Internationalization

Good point about I18n. I am all for keeping things both accessible and intuitive for people using other languages (though I’m somewhat new to implementing this). Naming is of course important, and icons can help.

Indicator Icons

By the indicator icons, you mean these, yes? Screen Shot 2021-02-01 at 1 24 57 PM These actually don’t bug me too much, because they are live-update elements that could be time-sensitive (unlike nav items). That sort of data is really nice to persist in an always-visible location. This isn’t to say that we couldn’t improve those somehow, but that’s probably for another issue, as I think we can implement the menu changes without messing with these. Yes?

Right bar content

I like the idea of making these collabsible, but then I think this may also be another issue to discuss. Yea?

If it’s ok by you, I’ll try to summarize these items into a list of to-do’s in the main issue comment. That way we can try to clarify/settle them and then have a hit list for a first stab PR.

kevincoleman commented 3 years ago

Also, do we currently have stats on which menu items see what amounts of traffic?

kevincoleman commented 3 years ago

Re: headlines and target pages, I noted in the top draft of menu items where I think each headline should take you on 2nd click.
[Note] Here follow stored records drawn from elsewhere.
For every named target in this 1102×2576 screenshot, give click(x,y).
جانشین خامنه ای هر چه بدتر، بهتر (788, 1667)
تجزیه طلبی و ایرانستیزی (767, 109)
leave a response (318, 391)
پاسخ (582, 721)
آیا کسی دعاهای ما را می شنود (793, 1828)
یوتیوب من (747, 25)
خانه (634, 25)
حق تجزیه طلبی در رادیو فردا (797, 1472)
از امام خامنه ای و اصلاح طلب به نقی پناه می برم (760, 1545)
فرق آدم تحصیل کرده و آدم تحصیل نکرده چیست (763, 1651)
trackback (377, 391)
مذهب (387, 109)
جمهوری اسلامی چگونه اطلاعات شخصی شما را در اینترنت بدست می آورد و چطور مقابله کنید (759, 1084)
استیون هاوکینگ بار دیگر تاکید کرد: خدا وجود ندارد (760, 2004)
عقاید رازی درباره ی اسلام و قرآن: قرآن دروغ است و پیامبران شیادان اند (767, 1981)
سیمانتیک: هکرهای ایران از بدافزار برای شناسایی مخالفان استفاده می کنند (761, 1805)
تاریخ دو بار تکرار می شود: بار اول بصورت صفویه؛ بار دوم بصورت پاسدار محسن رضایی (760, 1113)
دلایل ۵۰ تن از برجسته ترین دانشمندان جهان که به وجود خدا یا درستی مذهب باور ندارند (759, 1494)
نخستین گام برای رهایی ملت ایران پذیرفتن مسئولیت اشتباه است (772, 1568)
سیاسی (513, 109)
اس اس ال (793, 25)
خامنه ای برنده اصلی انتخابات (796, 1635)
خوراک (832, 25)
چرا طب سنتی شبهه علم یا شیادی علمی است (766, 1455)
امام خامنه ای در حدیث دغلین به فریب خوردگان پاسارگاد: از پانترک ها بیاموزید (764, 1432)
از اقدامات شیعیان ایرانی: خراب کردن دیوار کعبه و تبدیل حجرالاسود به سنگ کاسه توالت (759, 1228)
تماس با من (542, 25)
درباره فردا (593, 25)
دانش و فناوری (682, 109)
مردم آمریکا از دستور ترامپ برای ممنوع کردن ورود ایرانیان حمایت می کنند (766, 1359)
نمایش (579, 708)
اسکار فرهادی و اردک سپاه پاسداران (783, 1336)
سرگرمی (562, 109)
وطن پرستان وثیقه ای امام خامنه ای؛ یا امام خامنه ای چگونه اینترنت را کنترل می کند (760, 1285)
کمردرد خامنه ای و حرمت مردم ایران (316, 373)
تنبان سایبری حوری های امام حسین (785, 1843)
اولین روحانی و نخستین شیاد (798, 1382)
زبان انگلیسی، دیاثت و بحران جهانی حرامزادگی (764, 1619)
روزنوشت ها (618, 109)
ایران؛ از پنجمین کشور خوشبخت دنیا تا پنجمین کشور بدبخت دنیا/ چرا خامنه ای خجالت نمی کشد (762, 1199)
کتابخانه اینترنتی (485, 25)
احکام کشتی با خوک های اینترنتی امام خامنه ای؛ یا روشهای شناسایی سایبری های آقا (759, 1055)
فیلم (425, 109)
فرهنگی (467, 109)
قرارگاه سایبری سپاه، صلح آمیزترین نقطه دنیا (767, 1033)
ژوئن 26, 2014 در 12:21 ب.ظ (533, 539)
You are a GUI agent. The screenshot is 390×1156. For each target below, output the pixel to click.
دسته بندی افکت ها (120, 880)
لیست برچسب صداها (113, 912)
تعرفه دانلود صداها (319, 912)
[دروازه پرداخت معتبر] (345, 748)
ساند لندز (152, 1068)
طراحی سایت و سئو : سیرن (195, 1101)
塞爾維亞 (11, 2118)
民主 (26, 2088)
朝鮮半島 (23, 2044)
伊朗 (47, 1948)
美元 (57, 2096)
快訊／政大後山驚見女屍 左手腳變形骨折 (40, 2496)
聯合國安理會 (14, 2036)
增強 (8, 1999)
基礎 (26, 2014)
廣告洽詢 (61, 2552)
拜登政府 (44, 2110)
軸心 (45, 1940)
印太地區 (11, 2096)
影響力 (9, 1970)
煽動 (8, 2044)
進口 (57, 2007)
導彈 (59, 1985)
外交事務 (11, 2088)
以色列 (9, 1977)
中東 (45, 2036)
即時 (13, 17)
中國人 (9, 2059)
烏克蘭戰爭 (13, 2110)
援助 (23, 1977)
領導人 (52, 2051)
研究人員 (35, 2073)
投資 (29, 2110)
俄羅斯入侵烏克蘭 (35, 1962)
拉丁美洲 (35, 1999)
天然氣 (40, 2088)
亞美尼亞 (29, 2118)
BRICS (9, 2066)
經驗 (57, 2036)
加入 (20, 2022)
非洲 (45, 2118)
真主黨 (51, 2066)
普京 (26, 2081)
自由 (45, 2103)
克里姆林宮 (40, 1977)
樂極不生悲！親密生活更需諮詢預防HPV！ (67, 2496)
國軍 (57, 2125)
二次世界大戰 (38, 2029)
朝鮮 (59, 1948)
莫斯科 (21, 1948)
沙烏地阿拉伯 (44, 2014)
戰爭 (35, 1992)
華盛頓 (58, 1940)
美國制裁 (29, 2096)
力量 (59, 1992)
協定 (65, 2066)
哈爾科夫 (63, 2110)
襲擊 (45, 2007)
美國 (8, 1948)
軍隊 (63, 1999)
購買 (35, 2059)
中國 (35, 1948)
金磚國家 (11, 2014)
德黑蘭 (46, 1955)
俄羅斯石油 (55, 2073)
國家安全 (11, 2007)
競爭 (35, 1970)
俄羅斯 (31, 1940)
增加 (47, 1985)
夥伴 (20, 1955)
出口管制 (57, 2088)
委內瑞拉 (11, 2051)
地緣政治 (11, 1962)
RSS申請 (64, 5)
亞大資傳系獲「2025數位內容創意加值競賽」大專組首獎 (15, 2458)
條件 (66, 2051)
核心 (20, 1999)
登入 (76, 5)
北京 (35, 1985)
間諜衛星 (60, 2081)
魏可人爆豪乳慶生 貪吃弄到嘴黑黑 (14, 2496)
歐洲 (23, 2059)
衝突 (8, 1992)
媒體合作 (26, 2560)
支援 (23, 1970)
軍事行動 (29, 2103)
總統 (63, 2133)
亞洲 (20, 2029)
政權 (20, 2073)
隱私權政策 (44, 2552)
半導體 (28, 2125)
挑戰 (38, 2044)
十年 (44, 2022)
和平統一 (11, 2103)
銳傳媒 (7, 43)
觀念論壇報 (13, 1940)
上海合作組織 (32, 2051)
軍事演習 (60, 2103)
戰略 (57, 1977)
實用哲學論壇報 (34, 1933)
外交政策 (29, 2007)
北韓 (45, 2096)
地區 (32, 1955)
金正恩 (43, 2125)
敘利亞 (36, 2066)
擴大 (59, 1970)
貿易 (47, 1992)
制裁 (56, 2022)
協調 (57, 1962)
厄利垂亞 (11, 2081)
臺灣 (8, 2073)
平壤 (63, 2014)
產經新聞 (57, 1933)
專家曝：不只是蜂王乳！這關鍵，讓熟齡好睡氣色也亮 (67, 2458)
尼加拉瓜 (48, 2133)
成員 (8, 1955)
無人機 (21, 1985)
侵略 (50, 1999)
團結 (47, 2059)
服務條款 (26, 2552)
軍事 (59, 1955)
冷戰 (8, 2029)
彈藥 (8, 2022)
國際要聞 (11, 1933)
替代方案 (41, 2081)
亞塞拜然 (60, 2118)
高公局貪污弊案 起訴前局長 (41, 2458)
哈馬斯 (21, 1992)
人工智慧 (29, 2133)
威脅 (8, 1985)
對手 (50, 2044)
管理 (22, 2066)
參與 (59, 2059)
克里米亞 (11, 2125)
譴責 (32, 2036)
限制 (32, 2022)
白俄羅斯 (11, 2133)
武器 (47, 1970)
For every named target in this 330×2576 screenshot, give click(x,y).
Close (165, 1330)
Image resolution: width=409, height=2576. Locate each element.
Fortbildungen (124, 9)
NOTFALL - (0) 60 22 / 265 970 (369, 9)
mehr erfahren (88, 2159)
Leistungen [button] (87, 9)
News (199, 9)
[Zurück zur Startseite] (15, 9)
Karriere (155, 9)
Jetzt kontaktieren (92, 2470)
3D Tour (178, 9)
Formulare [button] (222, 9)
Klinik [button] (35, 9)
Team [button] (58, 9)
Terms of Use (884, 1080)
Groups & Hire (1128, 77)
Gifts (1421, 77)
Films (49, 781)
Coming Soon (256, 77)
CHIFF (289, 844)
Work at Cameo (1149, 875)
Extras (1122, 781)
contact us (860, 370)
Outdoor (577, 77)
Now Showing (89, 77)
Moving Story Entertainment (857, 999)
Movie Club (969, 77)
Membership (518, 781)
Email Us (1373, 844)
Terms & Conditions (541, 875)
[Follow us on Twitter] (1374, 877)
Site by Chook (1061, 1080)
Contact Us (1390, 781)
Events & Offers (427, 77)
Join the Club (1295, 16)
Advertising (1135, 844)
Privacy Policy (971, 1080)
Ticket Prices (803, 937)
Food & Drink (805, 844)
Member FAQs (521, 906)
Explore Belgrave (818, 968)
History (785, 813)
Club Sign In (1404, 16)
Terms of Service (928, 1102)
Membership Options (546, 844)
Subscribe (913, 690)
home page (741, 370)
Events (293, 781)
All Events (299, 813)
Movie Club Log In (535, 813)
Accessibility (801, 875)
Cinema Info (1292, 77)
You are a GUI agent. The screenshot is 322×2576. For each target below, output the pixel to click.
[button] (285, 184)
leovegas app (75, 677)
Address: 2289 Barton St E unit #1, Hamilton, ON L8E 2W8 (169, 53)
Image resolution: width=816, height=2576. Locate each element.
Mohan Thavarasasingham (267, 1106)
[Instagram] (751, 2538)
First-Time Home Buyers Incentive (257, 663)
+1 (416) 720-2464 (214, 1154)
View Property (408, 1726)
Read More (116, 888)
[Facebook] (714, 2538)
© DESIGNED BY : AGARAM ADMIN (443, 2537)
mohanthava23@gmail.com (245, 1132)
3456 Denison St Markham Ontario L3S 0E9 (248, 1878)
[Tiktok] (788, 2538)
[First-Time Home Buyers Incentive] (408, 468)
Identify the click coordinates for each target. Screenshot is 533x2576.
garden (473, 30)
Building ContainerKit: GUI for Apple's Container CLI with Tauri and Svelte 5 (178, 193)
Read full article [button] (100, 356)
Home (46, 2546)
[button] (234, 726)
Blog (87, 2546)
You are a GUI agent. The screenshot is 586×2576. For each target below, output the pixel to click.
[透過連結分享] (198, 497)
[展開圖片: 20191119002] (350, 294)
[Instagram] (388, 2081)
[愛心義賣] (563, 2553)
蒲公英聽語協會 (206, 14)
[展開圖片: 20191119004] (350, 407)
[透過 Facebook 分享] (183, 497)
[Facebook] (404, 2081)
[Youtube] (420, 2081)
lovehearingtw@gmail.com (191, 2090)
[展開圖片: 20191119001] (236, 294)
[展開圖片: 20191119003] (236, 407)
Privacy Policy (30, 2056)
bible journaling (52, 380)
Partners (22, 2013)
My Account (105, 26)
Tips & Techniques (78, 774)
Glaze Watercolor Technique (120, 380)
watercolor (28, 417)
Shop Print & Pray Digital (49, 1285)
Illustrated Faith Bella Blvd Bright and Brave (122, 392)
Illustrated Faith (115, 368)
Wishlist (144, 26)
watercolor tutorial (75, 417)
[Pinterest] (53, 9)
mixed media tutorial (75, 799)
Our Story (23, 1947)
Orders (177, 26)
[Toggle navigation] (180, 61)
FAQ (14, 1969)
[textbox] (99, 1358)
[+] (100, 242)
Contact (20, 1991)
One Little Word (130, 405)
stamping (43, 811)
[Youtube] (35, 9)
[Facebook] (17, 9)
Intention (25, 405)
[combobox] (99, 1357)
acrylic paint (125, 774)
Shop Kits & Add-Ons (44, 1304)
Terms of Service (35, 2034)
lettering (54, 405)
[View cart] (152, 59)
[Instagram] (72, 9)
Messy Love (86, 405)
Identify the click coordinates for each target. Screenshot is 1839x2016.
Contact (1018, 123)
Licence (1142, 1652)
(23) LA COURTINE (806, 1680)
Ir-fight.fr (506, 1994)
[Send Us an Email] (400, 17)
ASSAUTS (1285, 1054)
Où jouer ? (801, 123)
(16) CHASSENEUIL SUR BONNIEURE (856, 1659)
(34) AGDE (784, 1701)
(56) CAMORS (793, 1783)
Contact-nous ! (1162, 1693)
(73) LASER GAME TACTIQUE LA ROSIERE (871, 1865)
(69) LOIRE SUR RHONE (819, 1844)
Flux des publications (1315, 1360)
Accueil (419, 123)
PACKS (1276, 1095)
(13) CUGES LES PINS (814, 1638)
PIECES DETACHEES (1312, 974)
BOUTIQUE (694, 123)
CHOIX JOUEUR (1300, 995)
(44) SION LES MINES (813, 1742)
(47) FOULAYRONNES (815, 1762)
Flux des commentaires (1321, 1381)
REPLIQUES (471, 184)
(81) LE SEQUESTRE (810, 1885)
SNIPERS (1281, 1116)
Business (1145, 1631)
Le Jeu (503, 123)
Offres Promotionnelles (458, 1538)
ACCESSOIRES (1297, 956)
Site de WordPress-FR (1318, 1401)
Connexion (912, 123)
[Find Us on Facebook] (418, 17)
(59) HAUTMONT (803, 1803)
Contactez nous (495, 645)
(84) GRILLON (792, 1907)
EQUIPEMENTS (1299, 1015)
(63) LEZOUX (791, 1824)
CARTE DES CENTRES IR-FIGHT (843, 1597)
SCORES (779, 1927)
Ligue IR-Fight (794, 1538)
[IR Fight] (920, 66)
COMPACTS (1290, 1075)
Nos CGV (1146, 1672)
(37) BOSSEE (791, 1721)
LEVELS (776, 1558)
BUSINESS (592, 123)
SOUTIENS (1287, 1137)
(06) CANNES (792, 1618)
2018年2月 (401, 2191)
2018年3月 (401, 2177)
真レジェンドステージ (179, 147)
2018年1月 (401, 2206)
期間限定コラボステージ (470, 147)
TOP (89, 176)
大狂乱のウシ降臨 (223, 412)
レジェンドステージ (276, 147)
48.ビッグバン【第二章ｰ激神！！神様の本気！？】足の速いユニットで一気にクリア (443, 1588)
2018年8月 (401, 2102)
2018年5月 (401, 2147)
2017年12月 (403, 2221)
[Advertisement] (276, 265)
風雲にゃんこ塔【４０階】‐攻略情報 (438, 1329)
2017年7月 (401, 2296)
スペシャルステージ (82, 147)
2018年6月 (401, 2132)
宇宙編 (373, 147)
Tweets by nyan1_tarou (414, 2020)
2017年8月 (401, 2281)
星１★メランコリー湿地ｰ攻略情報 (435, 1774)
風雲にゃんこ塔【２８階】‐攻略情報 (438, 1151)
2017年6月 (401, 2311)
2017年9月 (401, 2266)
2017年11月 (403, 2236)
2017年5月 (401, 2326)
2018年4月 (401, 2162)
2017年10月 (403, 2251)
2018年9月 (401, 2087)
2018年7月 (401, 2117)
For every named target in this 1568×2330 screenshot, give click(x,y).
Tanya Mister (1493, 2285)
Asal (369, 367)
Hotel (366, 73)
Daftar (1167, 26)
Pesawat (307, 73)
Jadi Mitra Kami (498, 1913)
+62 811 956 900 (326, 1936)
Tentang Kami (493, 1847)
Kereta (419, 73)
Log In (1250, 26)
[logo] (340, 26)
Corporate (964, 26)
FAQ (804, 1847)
There are only two that I don’t feel too confident in: Study -> Learn to Play and Community -> Leaderboards.

I kind of feel like the study page could be something we develop into a “study center”. It could feature the “Learn to Play” section for you until you’ve completed it, after which it could be a whole spread of options (games, joseki, puzzles...). Could be really nice to have a landing page where I could go if I feel like studying but I don’t know exactly what format I want to study in. It could have a featured puzzle, featured historical game... even an instructional video of the month or something.

For the Community header, what’s the most commonly used community section? Would it also be a good idea to have a community landing page?

In short, I think we could get by with a re-click of these headers going to 'Learn to Play' and 'Leaderboards'—enough to get us rolling with this new menu—but I think there’s room for improving their behavior.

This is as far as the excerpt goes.